START Page excerpt
When the station opened with the Beckton extension in 1994, it was surrounded by brownfield land such as the old Beckton Gas Works, which closed in 1970. Given this, ridership was very low, despite suburban residential development in nearby Beckton. It was named after a section of the river.

Ridership grew following the opening of the UEL Docklands Campus and Gallions Reach Shopping Park in the early 2000s and residential development around Royal Albert Dock in the 2010s. By 2019, ridership had increased to 1.42m a year.

In the mid-2000s, there were proposals for a DLR extension to Dagenham Dock, which would have branched off east of the station. This was cancelled in 2008. A route of East London Transit was also proposed to pass through the area.

The local area has also been proposed for various road crossings of the River Thames – the East London River Crossing and Gallions Reach Crossing.

== Services ==
The typical off-peak service in trains per hour from Gallions Reach is:
- 12 tph to of which 6 continue to Tower Gateway
- 12 tph to Beckton

Additional services call at the station during the peak hours, increasing the service to up to 16 tph in each direction.
END Page excerpt
**Required action 1:**
Which proposed transport schemes for the area does the Gallions Reach station text mention? List every one.
**Required action 2:**
Can you pick up the Gallions Reach station text after its last sentence and continue it?
START Dataset section
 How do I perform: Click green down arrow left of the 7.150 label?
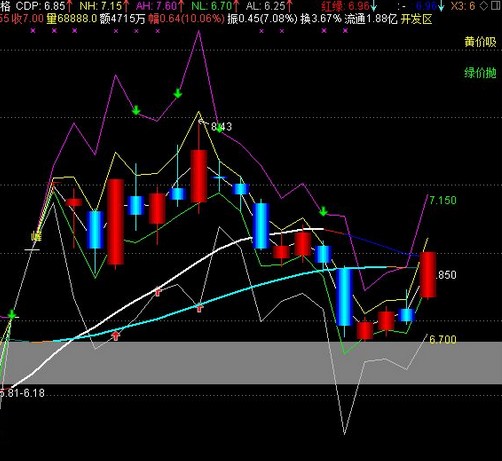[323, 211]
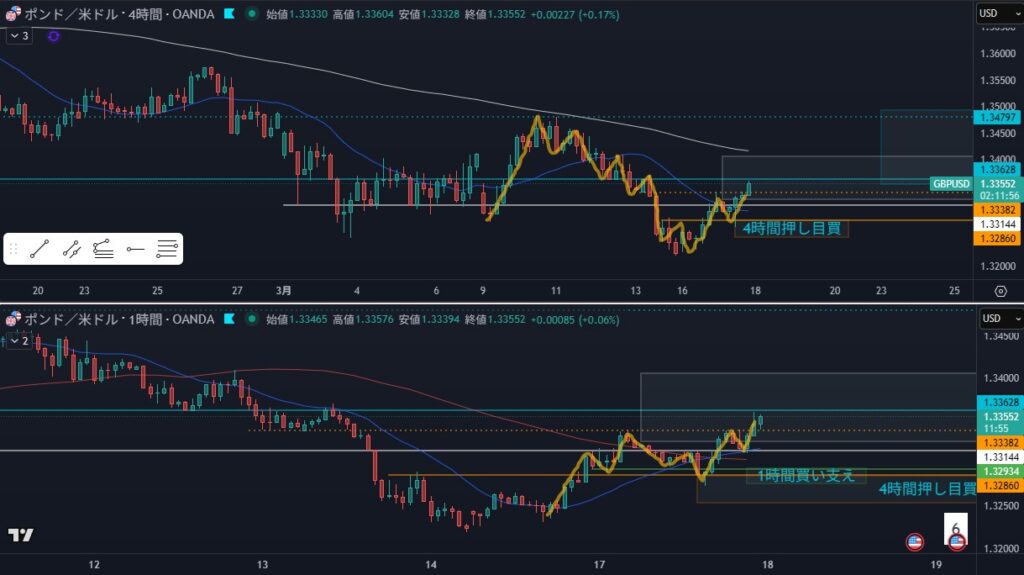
END Dataset section
**Written response 1:**
- A DLR extension to Dagenham Dock, branching off east of the station
- A route of East London Transit passing through the area
- The East London River Crossing
- The Gallions Reach Crossing

**Written response 2:**
==Connections==
London Buses routes 129, 262, 366 and night route N551 serve the station.

==Future==

In the mid-2010s, an extension of the DLR to Thamesmead was proposed. As of December 2020, the proposed route of the extension diverges just after Gallions Reach, turning east to pass by Beckton DLR depot before heading to Thamesmead via Beckton Riverside. Media reports in November 2025 anticipate that the extension will be backed by the UK Treasury in the November budget.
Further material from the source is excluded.